*** Opening of Listed entries ***
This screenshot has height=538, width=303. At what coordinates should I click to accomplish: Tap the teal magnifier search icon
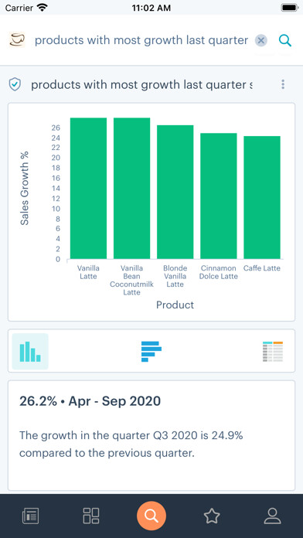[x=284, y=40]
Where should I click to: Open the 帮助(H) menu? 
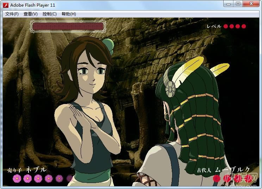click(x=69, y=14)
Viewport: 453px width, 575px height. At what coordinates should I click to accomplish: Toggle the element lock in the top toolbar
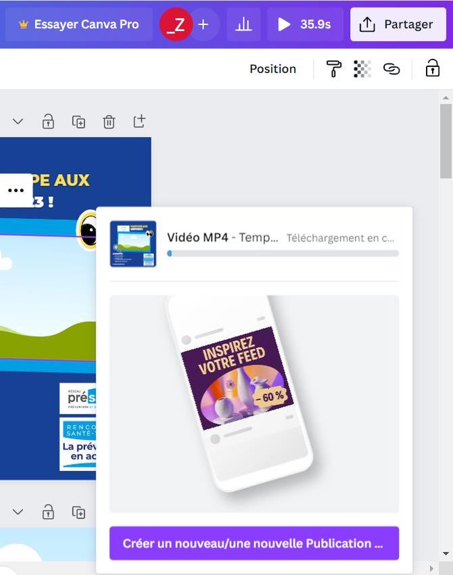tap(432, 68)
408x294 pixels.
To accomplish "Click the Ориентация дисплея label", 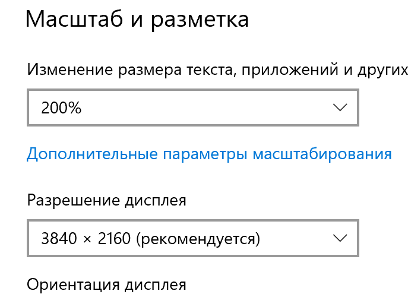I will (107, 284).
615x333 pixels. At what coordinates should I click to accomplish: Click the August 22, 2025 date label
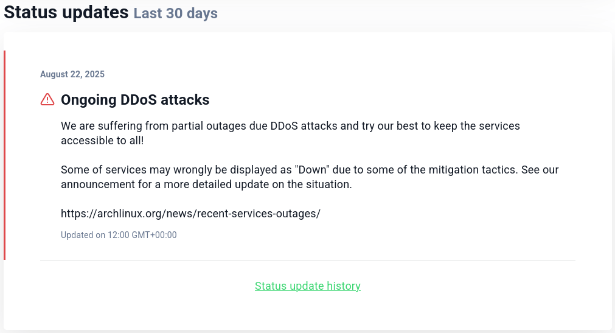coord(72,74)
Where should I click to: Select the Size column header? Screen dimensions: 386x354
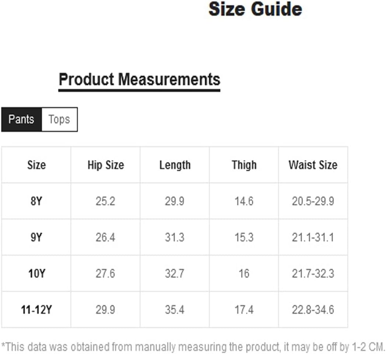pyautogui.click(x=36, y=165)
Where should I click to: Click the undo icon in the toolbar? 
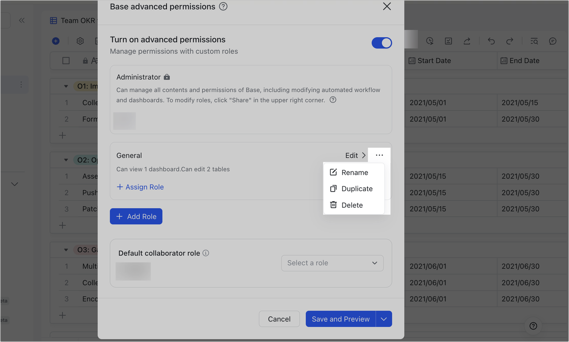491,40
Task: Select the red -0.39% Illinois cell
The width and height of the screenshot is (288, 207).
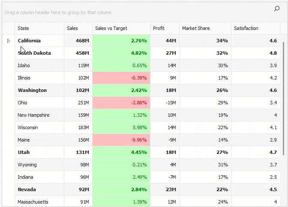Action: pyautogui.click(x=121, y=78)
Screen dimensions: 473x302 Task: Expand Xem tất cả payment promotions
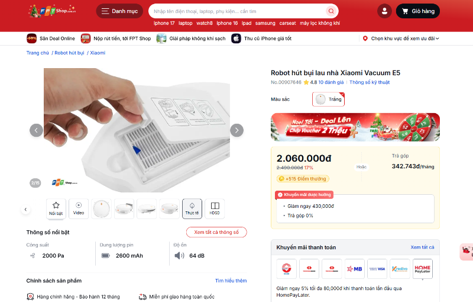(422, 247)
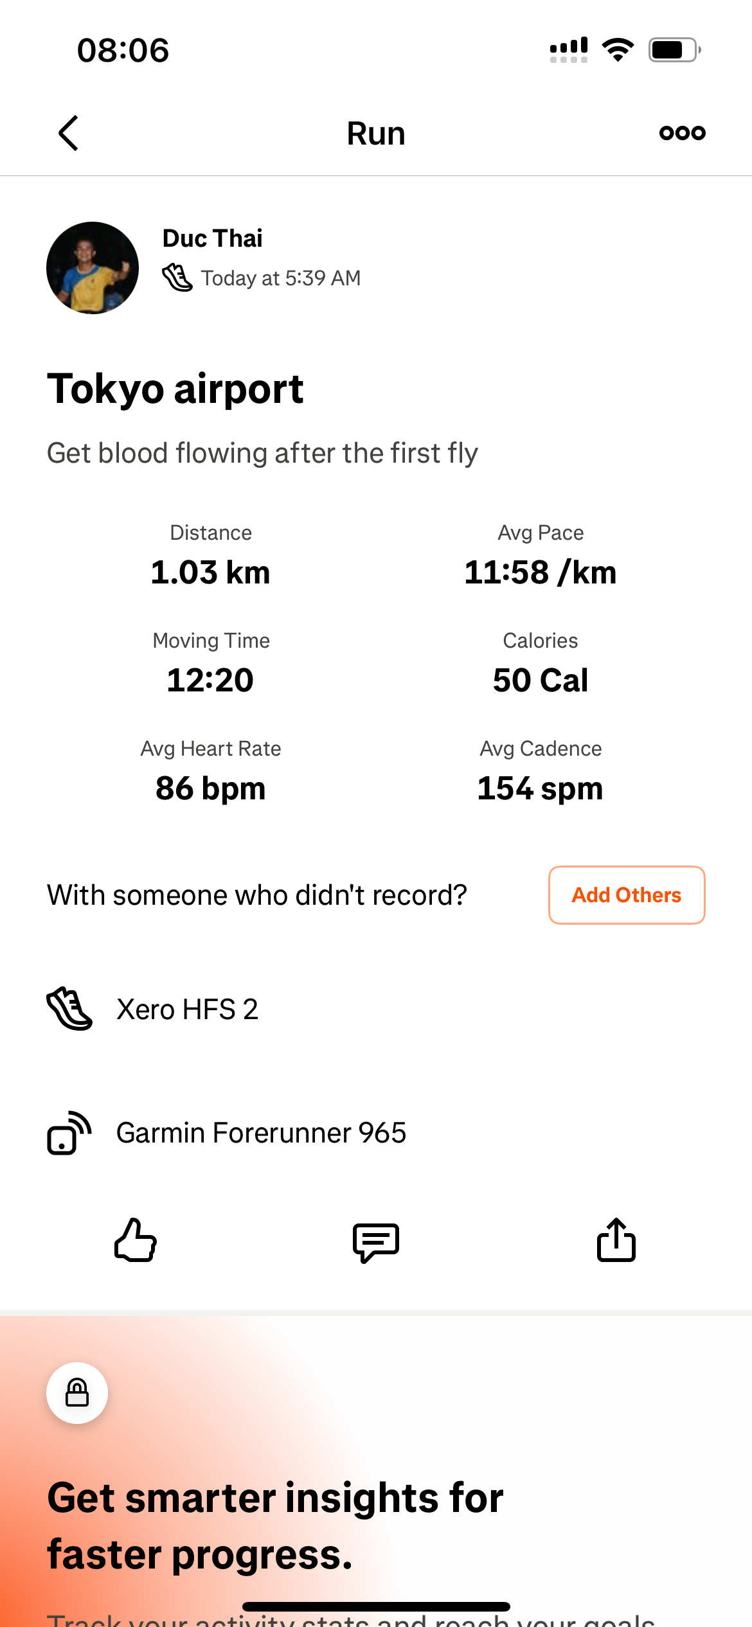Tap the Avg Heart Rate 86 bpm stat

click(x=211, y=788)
*** Close of Listed entries ***
*** Opening of Listed entries ***
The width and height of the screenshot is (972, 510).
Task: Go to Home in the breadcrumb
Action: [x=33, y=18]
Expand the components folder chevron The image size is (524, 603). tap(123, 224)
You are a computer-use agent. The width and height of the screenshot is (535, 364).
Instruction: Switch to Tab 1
*** Close of Listed entries ***
**Required action**
Output only the stretch above from the line with "This screenshot has" through the line with "408x294 pixels.", reproduced exactly. Exclude pictures.

**Expected output**
This screenshot has height=538, width=303. At what coordinates should I click to accomplish: Tap the teal magnifier search icon
[x=284, y=40]
Where should I click to: Open the 帮助(H) menu? 
click(x=69, y=14)
Viewport: 453px width, 575px height. At what coordinates should I click to accomplish: Toggle the element lock in the top toolbar
tap(432, 68)
408x294 pixels.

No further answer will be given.